You keep seeing "digital currency" in the news, but what exactly is it? How is it different from the money in your WeChat or Alipay? Today we'll explain it in the simplest terms possible. If you're interested, register an account to experience it firsthand — APP download here.
What Digital Currency Actually Is
In the broadest sense, digital currency is any currency that exists in digital form. But in everyday discussion, it usually refers to two things:
The first is cryptocurrency — like Bitcoin, Ethereum, and others. These are based on blockchain technology, not issued or controlled by any government or bank. They're decentralized. This is what most people mean when they say "digital currency."
The second is Central Bank Digital Currency (CBDC) — like China's digital yuan (e-CNY). This is legal digital currency issued by a country's central bank — essentially still the same currency, just in digital form.
Though both are called "digital currency," they're fundamentally different. This article mainly discusses the first type — cryptocurrency.
How Crypto Differs from WeChat/Alipay Money
Your WeChat balance is essentially still yuan in a bank, just using a different medium for payment. It's backed by the central bank's credit and cleared through the banking system.
Cryptocurrency is different. Bitcoin doesn't depend on any bank or government. It's maintained by thousands of nodes across the blockchain network, with all transactions transparently recorded on-chain and immune to tampering.
A simple analogy: WeChat/Alipay is like bank money with a new interface; cryptocurrency is an entirely independent monetary system.
Why Cryptocurrency Has Value
This is the most common question from beginners. Bitcoin is intangible and invisible — why is it worth so much?
Scarcity — Bitcoin's total supply is only 21 million, forever. This scarcity is similar to gold.
Network effect — The more people use and accept it, the more valuable it becomes. Over 100 million people globally now use cryptocurrency.
Practical utility — Beyond investment, cryptocurrency has real applications in cross-border transfers, decentralized finance, NFTs, and more.
Market consensus — When enough people believe it has value, it genuinely does. Currency itself is a social contract.
Common Digital Currencies
Bitcoin (BTC) — The first and most famous cryptocurrency, largest by market cap, called "digital gold."
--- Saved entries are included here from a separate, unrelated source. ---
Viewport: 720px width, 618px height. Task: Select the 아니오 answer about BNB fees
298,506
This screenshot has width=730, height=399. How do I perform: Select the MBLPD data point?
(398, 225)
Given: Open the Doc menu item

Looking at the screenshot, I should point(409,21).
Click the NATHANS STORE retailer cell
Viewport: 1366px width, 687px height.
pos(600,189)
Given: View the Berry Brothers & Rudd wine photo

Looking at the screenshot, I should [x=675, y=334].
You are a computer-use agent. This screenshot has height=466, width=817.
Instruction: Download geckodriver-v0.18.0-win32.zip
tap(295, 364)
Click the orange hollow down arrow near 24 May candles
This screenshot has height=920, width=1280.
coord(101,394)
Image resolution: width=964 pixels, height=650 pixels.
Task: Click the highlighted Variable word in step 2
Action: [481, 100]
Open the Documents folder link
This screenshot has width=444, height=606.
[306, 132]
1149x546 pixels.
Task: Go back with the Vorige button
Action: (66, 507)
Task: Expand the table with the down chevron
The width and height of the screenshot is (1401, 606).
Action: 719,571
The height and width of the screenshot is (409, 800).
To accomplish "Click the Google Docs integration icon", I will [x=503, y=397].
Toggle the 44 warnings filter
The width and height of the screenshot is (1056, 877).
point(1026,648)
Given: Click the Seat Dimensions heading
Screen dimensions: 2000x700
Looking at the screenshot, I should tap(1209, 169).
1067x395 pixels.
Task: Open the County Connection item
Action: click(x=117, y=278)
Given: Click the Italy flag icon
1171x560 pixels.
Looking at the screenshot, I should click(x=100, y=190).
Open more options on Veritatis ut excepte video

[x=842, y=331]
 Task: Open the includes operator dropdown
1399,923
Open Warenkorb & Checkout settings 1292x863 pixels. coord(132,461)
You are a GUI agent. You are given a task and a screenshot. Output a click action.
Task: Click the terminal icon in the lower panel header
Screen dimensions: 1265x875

Ethereum (ETH) — Not just a currency but a platform for smart contracts, with many decentralized applications built on top.
USDT and USDC — Stablecoins pegged to $1, serving as intermediary currencies in trading.
BNB — Binance's native token, used for fee discounts and platform activities.
Solana, Cardano, Polygon — Next-generation blockchain projects, each with unique innovations.
How to Get Started with Digital Currency
Step 1: Build basic knowledge. Understand the basics of Bitcoin and blockchain — no need to go deep, just know what it's about.
Step 2: Register an exchange account. Sign up on Binance and complete verification — the whole process takes under ten minutes.
Step 3: Make a small purchase. Buy some USDT through C2C, then try buying a tiny bit of Bitcoin to feel the process.
Step 4: Keep learning. Follow market developments and learn basic technical analysis and risk management.
Know the Risks
Digital currency price volatility far exceeds stocks — 10% or even 20% swings in a single day are common. So only invest money you can afford to lose entirely without affecting your life.
Also, there are many scams using the digital currency label. Trade on legitimate major platforms, don't believe any "guaranteed profit" claims, and don't transfer coins to strangers.
With this foundational knowledge, you have a general understanding of digital currency. Whether to participate and how much is your own choice.